I wouldn’t have expected it to conflict, but I wonder if the /etc/nginx/sites-enabled/default Nginx conf is still present and conflicting. It would serve that default Nginx page we see. If it is still there, maybe the Trellis task to remove the default conf didn’t complete for some reason. If that file is still there, try running the wordpress-setup role again::
Then visit the http version of the site on a fresh browser to see if the https redirect works.
If that doesn’t resolve it, could you tell us what are all the conf files in /etc/nginx/sites-enabled? Maybe there is another file that is conflicting.
Also, I wonder if it might help to see your whole /etc/nginx/sites-enabled/simplynativejapan.com.au.conf file – you might post its contents.
Why the redirect to https?
The https redirect block you posted from your nginx conf is appropriate. However, I don’t think it is currently causing the redirect. I believe the redirect is happening because the first successful visit to the https version of the site will set the HSTS header in your browser. From then on, your browser automatically changes an http request to https, so the server will not even see the http request.
Note: You may already know, but you can clear hsts headers to help in testing.
This may or may not be relevant but I know in the past Trellis had some issues with international TLDs; could the version of Trellis that @goodpic is using cause an issue here?
Thank you for your comment @MWDelaney. I am actually using the latest master (HEAD) tree as I needed merge #731 fix. I googled the international TLDs issue and I suppose that has been already fixed in the latest?
I believe roots/trellis#622 (Jul 26, 2016) resolved the international TLD issue, so that shouldn’t be an issue given that you’re using latest master, @goodpic.
(Thanks @MWDelaney)
A couple other thoughts came to mind.
You may want to SSH into the server and check for config errors with sudo nginx -t
Also sudo service nginx reload to ensure that Nginx is using your latest config. I could see myself making adjustments till everything looks perfect, wondering why my changes aren’t showing up, forgetting that they will not be applied till Nginx is reloaded.
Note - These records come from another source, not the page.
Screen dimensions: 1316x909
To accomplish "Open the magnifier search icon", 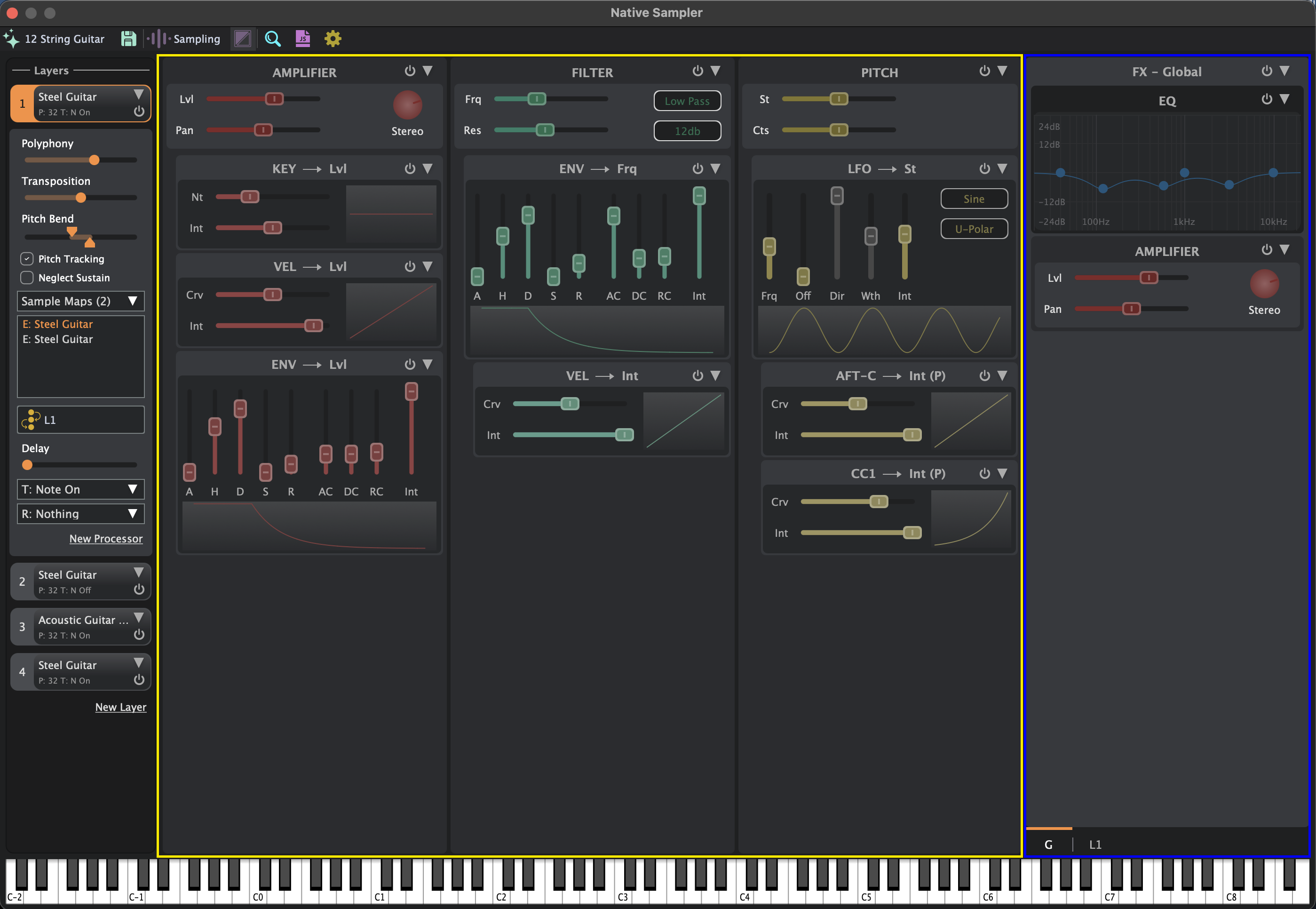I will coord(273,39).
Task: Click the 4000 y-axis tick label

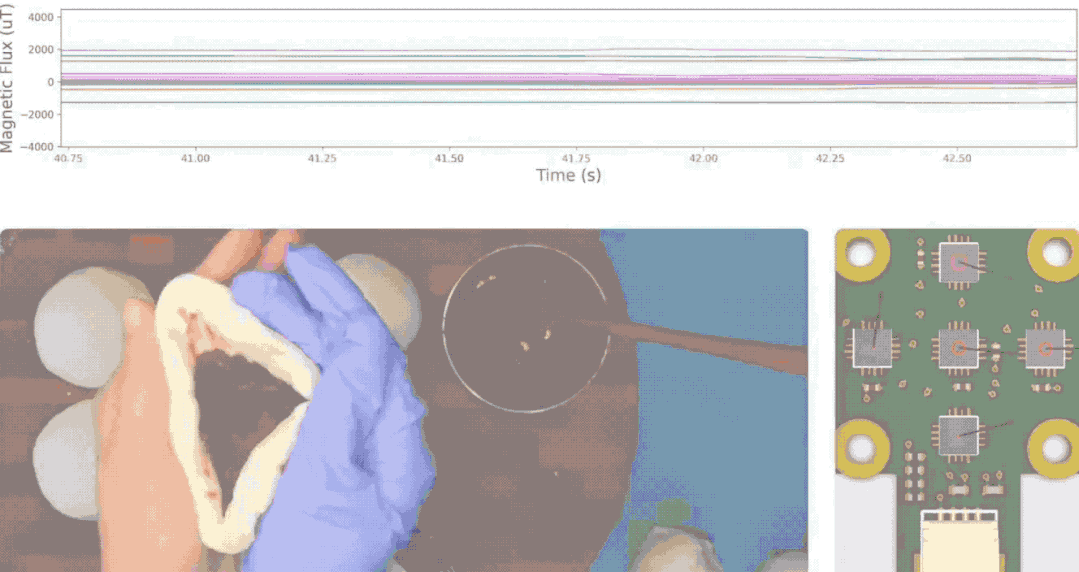Action: click(41, 18)
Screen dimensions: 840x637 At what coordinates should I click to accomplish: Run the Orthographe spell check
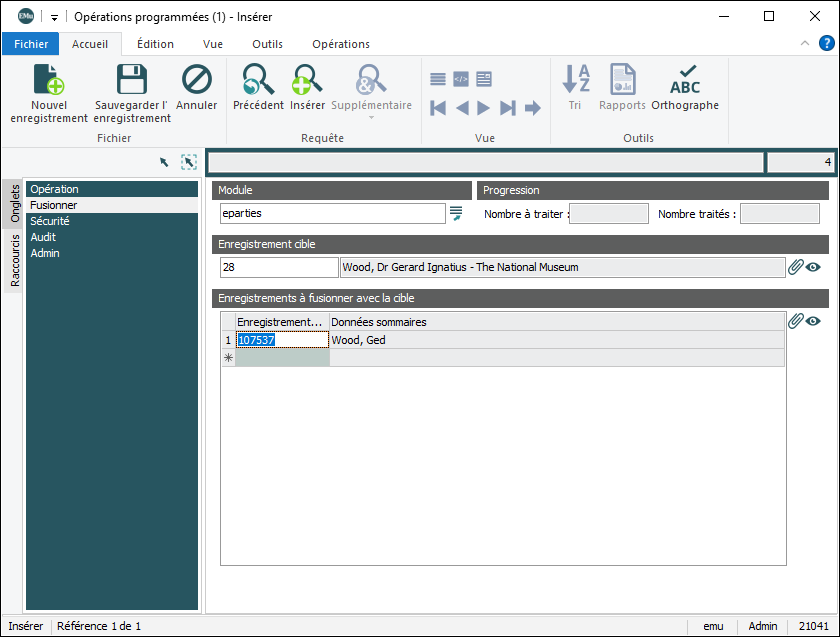pyautogui.click(x=685, y=80)
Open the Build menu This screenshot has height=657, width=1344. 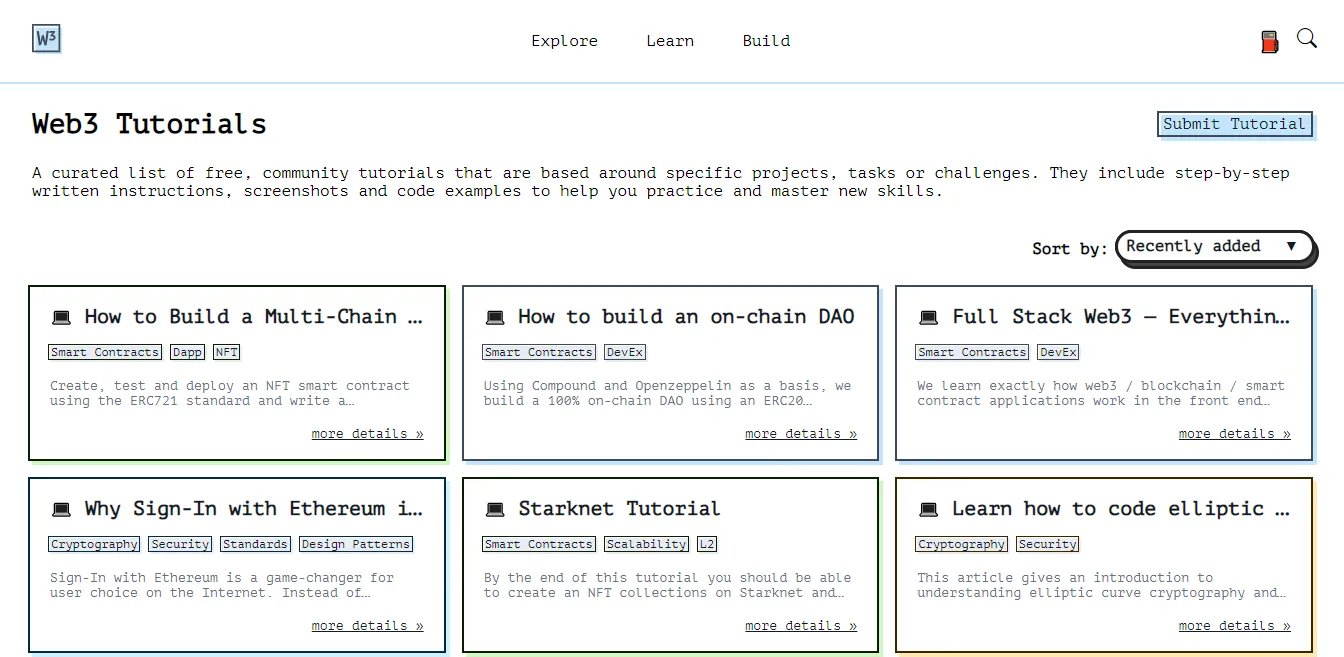(x=766, y=41)
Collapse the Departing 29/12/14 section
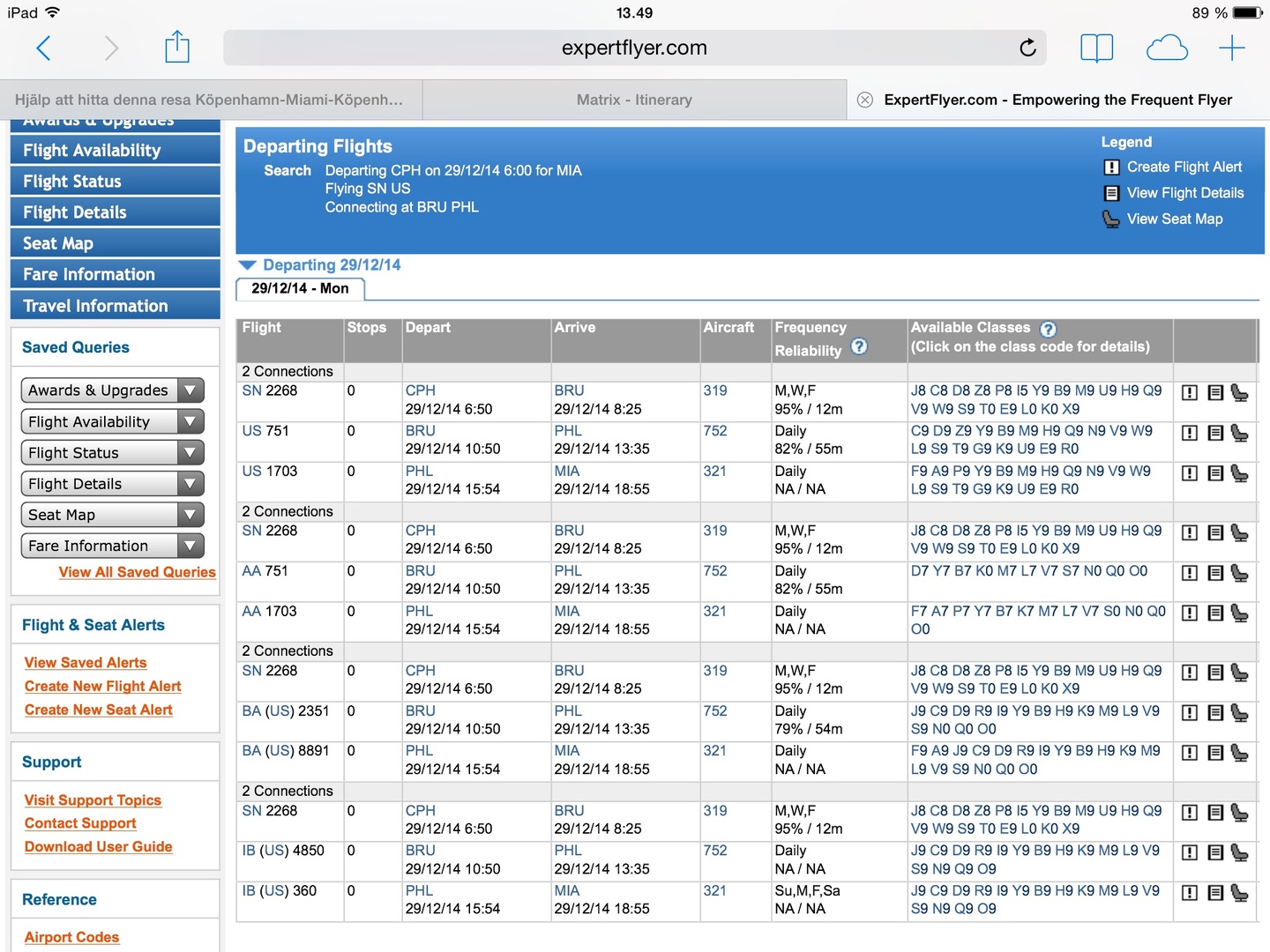Image resolution: width=1270 pixels, height=952 pixels. tap(248, 265)
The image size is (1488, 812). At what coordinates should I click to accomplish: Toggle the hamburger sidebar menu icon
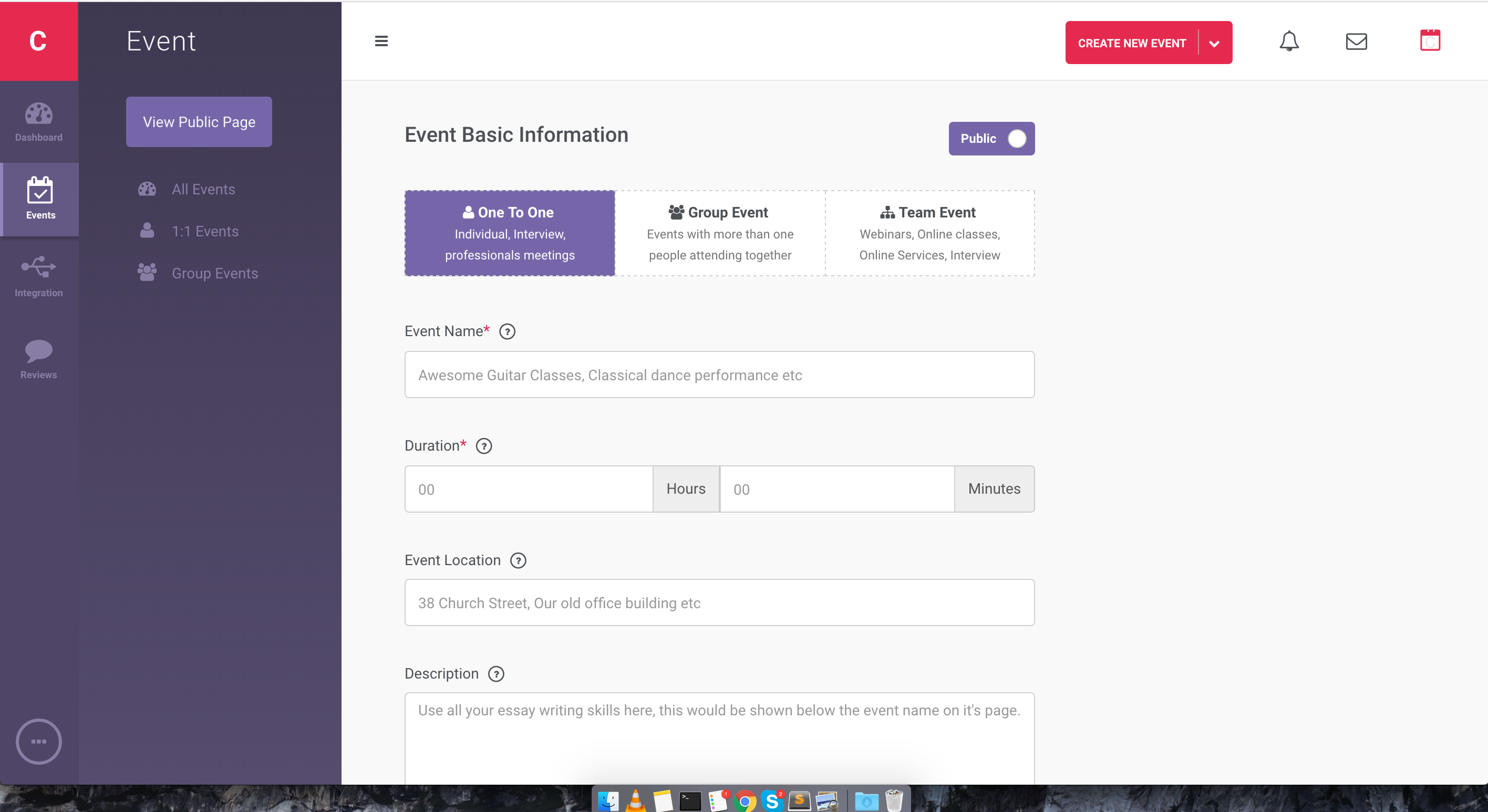pos(381,41)
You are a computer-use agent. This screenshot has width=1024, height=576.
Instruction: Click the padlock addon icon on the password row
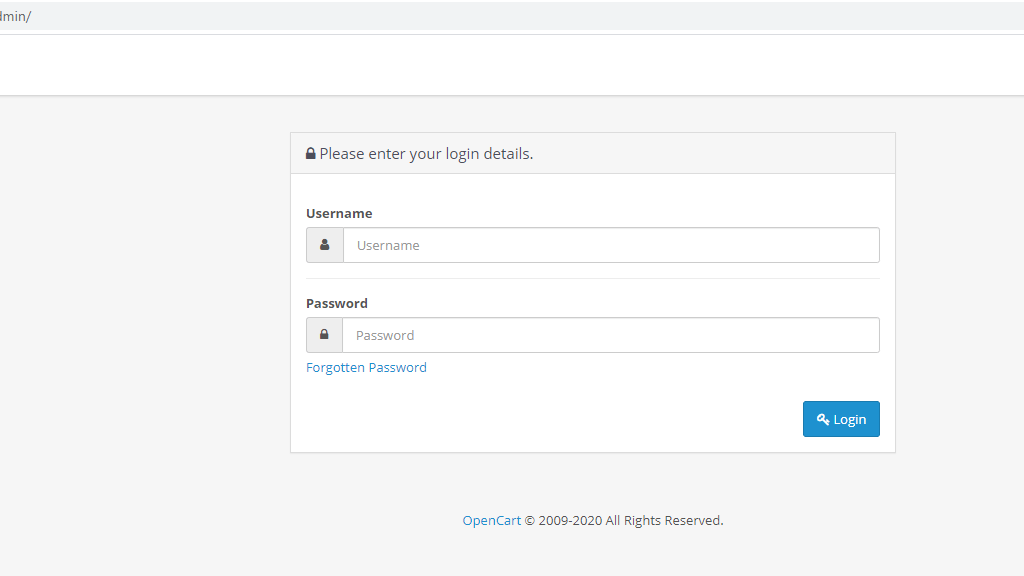[x=324, y=334]
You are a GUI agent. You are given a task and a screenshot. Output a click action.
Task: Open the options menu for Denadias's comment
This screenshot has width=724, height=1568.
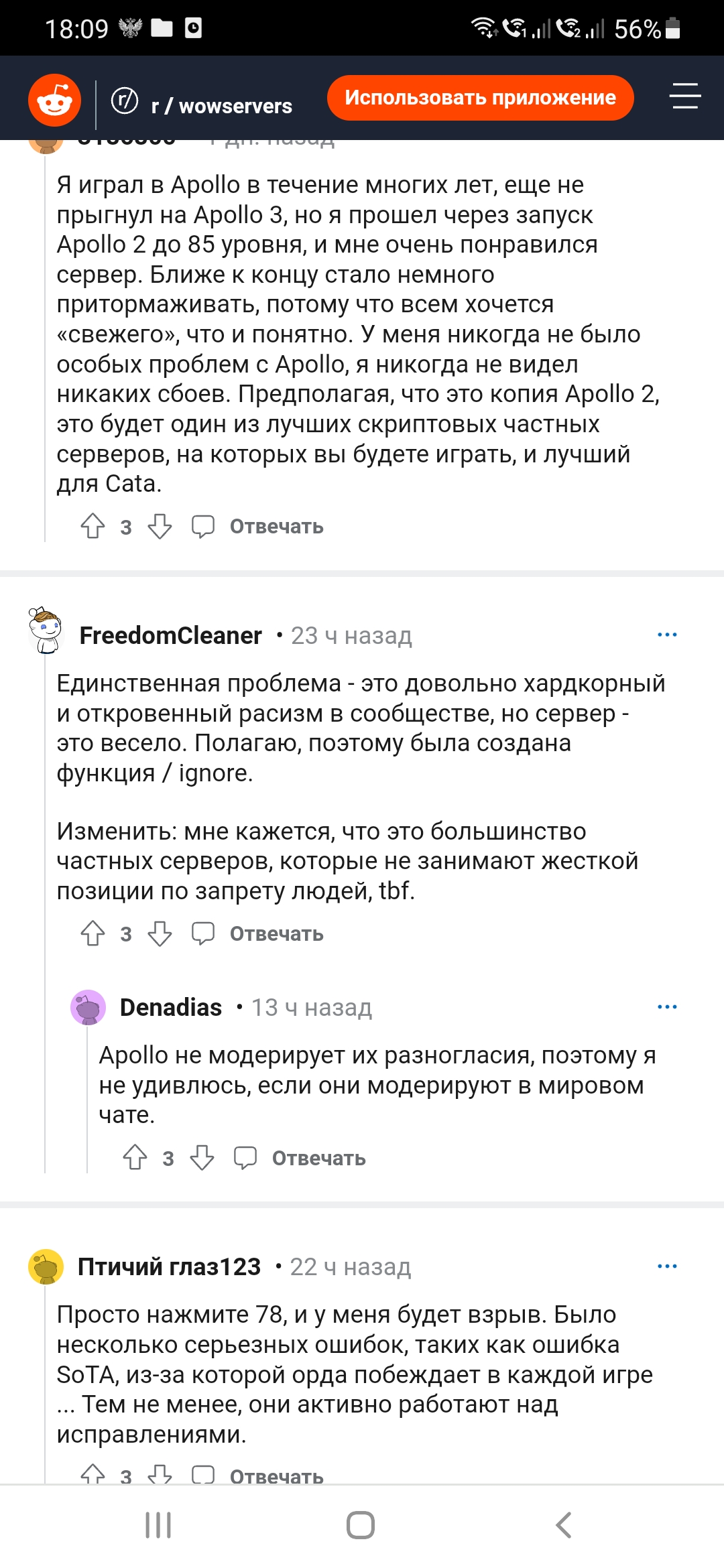click(667, 1006)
@fullyint Yes, indeed there was a conflict on the nginx conf, and solved by removing it!
The fix
On the production server.
$ cd /etc/nginx/sites-enabled
$ ls
letsencrypt-simplynativejapan.com.au.conf simplynativejapan.com.au.conf
no-default.conf
$ more letsencrypt-simplynativejapan.com.au.conf
server {
listen 80;
server_name simplynativejapan.com.au www.simplynativejapan.com.au;
include acme-challenge-location.conf;
}
$ sudo rm letsencrypt-simplynativejapan.com.au.conf
$ sudo nginx -t
nginx: the configuration file /etc/nginx/nginx.conf syntax is ok
nginx: configuration file /etc/nginx/nginx.conf test is successful
$ sudo service nginx reload
Why it happened?
My guess is…
I remember that I had an error when I first provisioned the production server ( ansible-playbook server.yml -e env=production ).
I forgot to set CNAME for the www.simplynativejapan.com.au , and the Letsencrpypt task failed because the API could not reach to the site.
I could complete the provisioning after setting CNAME but maybe the letsencrypt-simplynativejapan.com.au.conf was left during the retry?
Thank you @fullyint for your prompt suggestion. You saved my day!